»»

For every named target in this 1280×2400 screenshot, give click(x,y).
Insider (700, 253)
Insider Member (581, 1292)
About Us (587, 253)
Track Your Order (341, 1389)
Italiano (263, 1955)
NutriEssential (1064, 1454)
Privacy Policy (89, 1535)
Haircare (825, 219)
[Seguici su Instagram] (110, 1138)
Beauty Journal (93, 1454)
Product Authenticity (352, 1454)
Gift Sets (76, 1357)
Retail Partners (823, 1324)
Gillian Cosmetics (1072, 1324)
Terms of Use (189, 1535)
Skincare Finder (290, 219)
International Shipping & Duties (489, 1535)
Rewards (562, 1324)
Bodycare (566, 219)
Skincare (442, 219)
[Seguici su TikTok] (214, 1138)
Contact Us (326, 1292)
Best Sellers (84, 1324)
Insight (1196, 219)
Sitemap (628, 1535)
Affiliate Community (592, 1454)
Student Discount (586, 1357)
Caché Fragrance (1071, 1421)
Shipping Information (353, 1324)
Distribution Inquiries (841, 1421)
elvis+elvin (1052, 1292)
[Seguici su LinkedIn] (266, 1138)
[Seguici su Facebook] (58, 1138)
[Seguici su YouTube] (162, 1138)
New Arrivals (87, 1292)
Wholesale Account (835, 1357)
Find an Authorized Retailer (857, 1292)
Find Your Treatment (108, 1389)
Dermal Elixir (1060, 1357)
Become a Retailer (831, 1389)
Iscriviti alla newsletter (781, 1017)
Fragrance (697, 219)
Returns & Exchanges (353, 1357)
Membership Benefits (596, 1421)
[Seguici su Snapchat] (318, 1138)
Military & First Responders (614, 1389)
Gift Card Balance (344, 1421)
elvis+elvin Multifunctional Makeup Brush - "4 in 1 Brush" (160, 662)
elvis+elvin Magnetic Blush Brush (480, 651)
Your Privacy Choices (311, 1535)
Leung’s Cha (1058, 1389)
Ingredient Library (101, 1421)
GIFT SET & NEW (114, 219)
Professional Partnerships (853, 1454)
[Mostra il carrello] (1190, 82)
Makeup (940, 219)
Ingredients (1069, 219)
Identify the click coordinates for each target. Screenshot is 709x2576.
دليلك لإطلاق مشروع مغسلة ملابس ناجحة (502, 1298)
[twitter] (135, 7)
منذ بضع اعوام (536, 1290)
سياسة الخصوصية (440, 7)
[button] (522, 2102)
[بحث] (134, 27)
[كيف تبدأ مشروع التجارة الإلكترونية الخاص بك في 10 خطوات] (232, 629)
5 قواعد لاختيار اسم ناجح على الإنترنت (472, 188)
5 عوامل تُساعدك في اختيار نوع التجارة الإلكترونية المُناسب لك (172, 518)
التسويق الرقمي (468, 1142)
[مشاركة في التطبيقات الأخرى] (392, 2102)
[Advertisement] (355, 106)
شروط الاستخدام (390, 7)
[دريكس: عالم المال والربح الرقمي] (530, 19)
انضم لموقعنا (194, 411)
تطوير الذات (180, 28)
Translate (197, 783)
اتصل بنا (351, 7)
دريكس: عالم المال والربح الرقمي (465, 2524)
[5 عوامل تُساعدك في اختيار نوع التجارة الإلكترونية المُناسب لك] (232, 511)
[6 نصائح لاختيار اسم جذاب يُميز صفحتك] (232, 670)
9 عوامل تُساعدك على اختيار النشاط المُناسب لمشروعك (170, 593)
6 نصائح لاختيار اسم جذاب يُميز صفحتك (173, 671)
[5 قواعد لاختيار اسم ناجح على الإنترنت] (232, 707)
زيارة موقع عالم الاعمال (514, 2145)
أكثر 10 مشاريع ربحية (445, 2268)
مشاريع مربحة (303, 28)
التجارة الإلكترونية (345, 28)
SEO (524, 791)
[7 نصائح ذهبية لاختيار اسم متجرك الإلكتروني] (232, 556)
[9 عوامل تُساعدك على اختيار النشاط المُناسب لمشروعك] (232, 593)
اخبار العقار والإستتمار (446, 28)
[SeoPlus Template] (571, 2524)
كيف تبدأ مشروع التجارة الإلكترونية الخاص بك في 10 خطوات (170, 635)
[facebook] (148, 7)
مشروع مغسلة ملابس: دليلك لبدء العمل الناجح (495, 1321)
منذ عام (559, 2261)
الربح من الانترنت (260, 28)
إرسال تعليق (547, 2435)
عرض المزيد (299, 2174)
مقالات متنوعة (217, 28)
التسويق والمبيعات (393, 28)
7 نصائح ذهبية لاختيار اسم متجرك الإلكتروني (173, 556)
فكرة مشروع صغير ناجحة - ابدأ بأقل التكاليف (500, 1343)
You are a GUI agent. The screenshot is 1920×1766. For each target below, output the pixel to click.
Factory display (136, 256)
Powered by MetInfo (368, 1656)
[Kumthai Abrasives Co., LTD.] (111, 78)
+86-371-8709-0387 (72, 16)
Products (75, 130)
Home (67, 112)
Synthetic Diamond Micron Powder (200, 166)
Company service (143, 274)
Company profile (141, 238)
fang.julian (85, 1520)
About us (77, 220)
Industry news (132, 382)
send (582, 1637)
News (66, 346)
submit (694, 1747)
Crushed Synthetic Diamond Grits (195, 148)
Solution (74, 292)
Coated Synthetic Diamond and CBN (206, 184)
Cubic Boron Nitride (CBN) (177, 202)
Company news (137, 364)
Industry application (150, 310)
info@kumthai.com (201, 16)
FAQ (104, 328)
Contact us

««

**TASK TO COMPLETE**: Using the data above, extract exactly the lines from the one that holds "[Seguici su YouTube] (162, 1138)" to the one that holds "SEO (524, 791)", both ends included, and no others.

**SOLUTION TO THIS PROBLEM**:
[Seguici su YouTube] (162, 1138)
New Arrivals (87, 1292)
Wholesale Account (835, 1357)
Find an Authorized Retailer (857, 1292)
Find Your Treatment (108, 1389)
Dermal Elixir (1060, 1357)
Become a Retailer (831, 1389)
Iscriviti alla newsletter (781, 1017)
Fragrance (697, 219)
Returns & Exchanges (353, 1357)
Membership Benefits (596, 1421)
[Seguici su Snapchat] (318, 1138)
Military & First Responders (614, 1389)
Gift Card Balance (344, 1421)
elvis+elvin Multifunctional Makeup Brush - "4 in 1 Brush" (160, 662)
elvis+elvin Magnetic Blush Brush (480, 651)
Your Privacy Choices (311, 1535)
Leung’s Cha (1058, 1389)
Ingredient Library (101, 1421)
GIFT SET & NEW (114, 219)
Professional Partnerships (853, 1454)
[Mostra il carrello] (1190, 82)
Makeup (940, 219)
Ingredients (1069, 219)
Identify the click coordinates for each target. Screenshot is 709x2576.
دليلك لإطلاق مشروع مغسلة ملابس ناجحة (502, 1298)
[twitter] (135, 7)
منذ بضع اعوام (536, 1290)
سياسة الخصوصية (440, 7)
[button] (522, 2102)
[بحث] (134, 27)
[كيف تبدأ مشروع التجارة الإلكترونية الخاص بك في 10 خطوات] (232, 629)
5 قواعد لاختيار اسم ناجح على الإنترنت (472, 188)
5 عوامل تُساعدك في اختيار نوع التجارة الإلكترونية المُناسب لك (172, 518)
التسويق الرقمي (468, 1142)
[مشاركة في التطبيقات الأخرى] (392, 2102)
[Advertisement] (355, 106)
شروط الاستخدام (390, 7)
[دريكس: عالم المال والربح الرقمي] (530, 19)
انضم لموقعنا (194, 411)
تطوير الذات (180, 28)
Translate (197, 783)
اتصل بنا (351, 7)
دريكس: عالم المال والربح الرقمي (465, 2524)
[5 عوامل تُساعدك في اختيار نوع التجارة الإلكترونية المُناسب لك] (232, 511)
[6 نصائح لاختيار اسم جذاب يُميز صفحتك] (232, 670)
9 عوامل تُساعدك على اختيار النشاط المُناسب لمشروعك (170, 593)
6 نصائح لاختيار اسم جذاب يُميز صفحتك (173, 671)
[5 قواعد لاختيار اسم ناجح على الإنترنت] (232, 707)
زيارة موقع عالم الاعمال (514, 2145)
أكثر 10 مشاريع ربحية (445, 2268)
مشاريع مربحة (303, 28)
التجارة الإلكترونية (345, 28)
SEO (524, 791)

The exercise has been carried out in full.